ABOUT THIS EXERCISE ::
Reproduce the entries. Each one must match the original exactly.

GIVEN DATA ::
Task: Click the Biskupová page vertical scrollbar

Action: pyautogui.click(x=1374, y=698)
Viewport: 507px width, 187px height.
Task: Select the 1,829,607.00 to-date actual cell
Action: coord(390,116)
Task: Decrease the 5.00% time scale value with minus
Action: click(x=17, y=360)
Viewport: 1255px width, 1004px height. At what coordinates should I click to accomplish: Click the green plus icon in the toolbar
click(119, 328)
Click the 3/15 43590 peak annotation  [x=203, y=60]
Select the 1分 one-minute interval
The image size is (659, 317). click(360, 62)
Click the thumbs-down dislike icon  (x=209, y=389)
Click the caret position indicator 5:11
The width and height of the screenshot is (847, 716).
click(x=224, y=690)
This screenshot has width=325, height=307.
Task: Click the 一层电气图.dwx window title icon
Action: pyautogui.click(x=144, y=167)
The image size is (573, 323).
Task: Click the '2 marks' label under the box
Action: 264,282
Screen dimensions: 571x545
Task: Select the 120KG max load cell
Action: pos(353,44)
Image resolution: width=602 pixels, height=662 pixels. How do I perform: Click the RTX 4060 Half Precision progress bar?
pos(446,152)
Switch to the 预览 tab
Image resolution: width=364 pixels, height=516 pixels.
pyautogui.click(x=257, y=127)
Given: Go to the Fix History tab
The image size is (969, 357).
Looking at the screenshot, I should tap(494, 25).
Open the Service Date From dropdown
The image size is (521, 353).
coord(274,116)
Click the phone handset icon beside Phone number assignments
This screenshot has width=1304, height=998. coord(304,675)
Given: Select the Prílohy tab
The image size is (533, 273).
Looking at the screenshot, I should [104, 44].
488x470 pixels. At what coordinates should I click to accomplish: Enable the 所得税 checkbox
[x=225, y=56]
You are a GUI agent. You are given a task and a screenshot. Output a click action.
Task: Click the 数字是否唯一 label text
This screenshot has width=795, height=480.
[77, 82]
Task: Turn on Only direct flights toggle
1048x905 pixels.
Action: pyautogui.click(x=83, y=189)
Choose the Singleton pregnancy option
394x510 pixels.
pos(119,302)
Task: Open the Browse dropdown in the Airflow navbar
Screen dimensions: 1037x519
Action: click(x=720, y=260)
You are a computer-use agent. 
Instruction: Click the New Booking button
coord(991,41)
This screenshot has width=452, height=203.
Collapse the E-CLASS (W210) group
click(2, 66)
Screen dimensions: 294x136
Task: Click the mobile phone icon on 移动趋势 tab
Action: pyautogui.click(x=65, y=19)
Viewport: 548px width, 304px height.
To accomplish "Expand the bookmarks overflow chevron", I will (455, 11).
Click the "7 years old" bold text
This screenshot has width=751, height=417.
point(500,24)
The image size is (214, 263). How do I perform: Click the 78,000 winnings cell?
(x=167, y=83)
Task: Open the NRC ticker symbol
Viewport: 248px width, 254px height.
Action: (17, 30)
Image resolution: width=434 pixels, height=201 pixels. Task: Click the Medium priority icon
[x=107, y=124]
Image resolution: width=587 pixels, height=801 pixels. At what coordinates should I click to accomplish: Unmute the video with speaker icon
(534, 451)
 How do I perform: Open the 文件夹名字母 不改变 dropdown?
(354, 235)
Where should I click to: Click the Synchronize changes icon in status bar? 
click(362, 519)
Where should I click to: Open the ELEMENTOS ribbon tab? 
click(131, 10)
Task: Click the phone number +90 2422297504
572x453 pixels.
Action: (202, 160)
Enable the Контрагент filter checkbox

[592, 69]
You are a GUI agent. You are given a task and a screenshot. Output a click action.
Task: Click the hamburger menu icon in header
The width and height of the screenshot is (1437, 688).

RESULT OF THE EXERCISE ::
Task: Click the Biskupová page vertical scrollbar

Action: pyautogui.click(x=1374, y=698)
Viewport: 507px width, 187px height.
Task: Select the 1,829,607.00 to-date actual cell
Action: coord(390,116)
Task: Decrease the 5.00% time scale value with minus
Action: click(x=17, y=360)
Viewport: 1255px width, 1004px height. At what coordinates should I click to accomplish: Click the green plus icon in the toolbar
click(119, 328)
Click the 3/15 43590 peak annotation  [x=203, y=60]
Select the 1分 one-minute interval
The image size is (659, 317). click(360, 62)
Click the thumbs-down dislike icon  (x=209, y=389)
Click the caret position indicator 5:11
The width and height of the screenshot is (847, 716).
click(x=224, y=690)
This screenshot has width=325, height=307.
Task: Click the 一层电气图.dwx window title icon
Action: pyautogui.click(x=144, y=167)
The image size is (573, 323).
Task: Click the '2 marks' label under the box
Action: 264,282
Screen dimensions: 571x545
Task: Select the 120KG max load cell
Action: pos(353,44)
Image resolution: width=602 pixels, height=662 pixels. How do I perform: Click the RTX 4060 Half Precision progress bar?
pos(446,152)
Switch to the 预览 tab
Image resolution: width=364 pixels, height=516 pixels.
pyautogui.click(x=257, y=127)
Given: Go to the Fix History tab
The image size is (969, 357).
Looking at the screenshot, I should tap(494, 25).
Open the Service Date From dropdown
The image size is (521, 353).
coord(274,116)
Click the phone handset icon beside Phone number assignments
This screenshot has width=1304, height=998. coord(304,675)
Given: Select the Prílohy tab
The image size is (533, 273).
Looking at the screenshot, I should [104, 44].
488x470 pixels. At what coordinates should I click to accomplish: Enable the 所得税 checkbox
[x=225, y=56]
You are a GUI agent. You are given a task and a screenshot. Output a click action.
Task: Click the 数字是否唯一 label text
This screenshot has width=795, height=480.
[77, 82]
Task: Turn on Only direct flights toggle
1048x905 pixels.
Action: pyautogui.click(x=83, y=189)
Choose the Singleton pregnancy option
394x510 pixels.
pos(119,302)
Task: Open the Browse dropdown in the Airflow navbar
Screen dimensions: 1037x519
Action: click(x=720, y=260)
You are a computer-use agent. 
Instruction: Click the New Booking button
coord(991,41)
This screenshot has width=452, height=203.
Collapse the E-CLASS (W210) group
click(2, 66)
Screen dimensions: 294x136
Task: Click the mobile phone icon on 移动趋势 tab
Action: pyautogui.click(x=65, y=19)
Viewport: 548px width, 304px height.
To accomplish "Expand the bookmarks overflow chevron", I will (455, 11).
Click the "7 years old" bold text
This screenshot has width=751, height=417.
point(500,24)
The image size is (214, 263). How do I perform: Click the 78,000 winnings cell?
(x=167, y=83)
Task: Open the NRC ticker symbol
Viewport: 248px width, 254px height.
Action: (17, 30)
Image resolution: width=434 pixels, height=201 pixels. Task: Click the Medium priority icon
[x=107, y=124]
Image resolution: width=587 pixels, height=801 pixels. At what coordinates should I click to accomplish: Unmute the video with speaker icon
(534, 451)
 How do I perform: Open the 文件夹名字母 不改变 dropdown?
(354, 235)
Where should I click to: Click the Synchronize changes icon in status bar? 
click(362, 519)
Where should I click to: Open the ELEMENTOS ribbon tab? 
click(131, 10)
Task: Click the phone number +90 2422297504
572x453 pixels.
Action: (202, 160)
Enable the Контрагент filter checkbox

[592, 69]
You are a GUI agent. You are given a task and a screenshot. Output a click action.
Task: Click the hamburger menu icon in header
The width and height of the screenshot is (1437, 688).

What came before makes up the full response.